Above the former sites, the landscape has been transformed since the river last flowed free. Agriculture has come to dominate the region, bringing water pollution and impaired wetlands. And federal funding for many of the planned habitat restoration projects is frozen.
Two Klamath River dams have not been removed in Southern Oregon, so tribes see challenges for returning fish, which may have been blocked last fall by the first of two dams that still remain. That could bring a new dam removal fight – focused on the Keno and Link River dams.
With Link River Dam crucial to the Klamath Project irrigation system that delivers water to farms in the upper basin, more conflicts between tribes and farmers could be in store. But for now, many are focused on working together.
A reconnected river promises better habitat for struggling salmon runs that used to be among the largest on the West Coast.

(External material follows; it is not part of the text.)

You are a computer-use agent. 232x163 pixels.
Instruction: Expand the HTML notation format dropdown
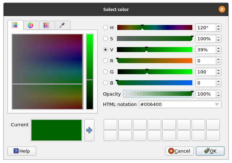[217, 105]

Last fall, chinook salmon returned to stretches of the river in Southern Oregon they hadn’t seen in over a century.
But even tribal leaders who fought for dam removal are worried about what comes next for the fish returning to Oregon.
“Dams are coming out. Fish are coming home. But I think about: What are they coming home to?” Jeff Mitchell, chairman of the culture and heritage committee for the Klamath Tribes, said.
Above the former dam sites, the landscape was transformed for agriculture, with hundreds of thousands of acres of lakes and wetlands drained and converted to farmland.
Keno and Link River dams remain on this stretch of the river to divert water to farms, but there’s not enough water to go around.
So, the upper basin suffers from chronic drought and outbreaks of toxic bacteria in Upper Klamath Lake that are fueled by excess nutrients running off the surrounding farms and ranches.
Last year, thousands of birds died from a bacterial disease called botulism, caused by a lack of water at the Klamath wildlife refuges.
Mitchell wonders how salmon will survive on this Southern Oregon landscape. It’s unclear whether they can even swim past Keno and Link River dams because their fish ladders weren’t built for adult salmon passage.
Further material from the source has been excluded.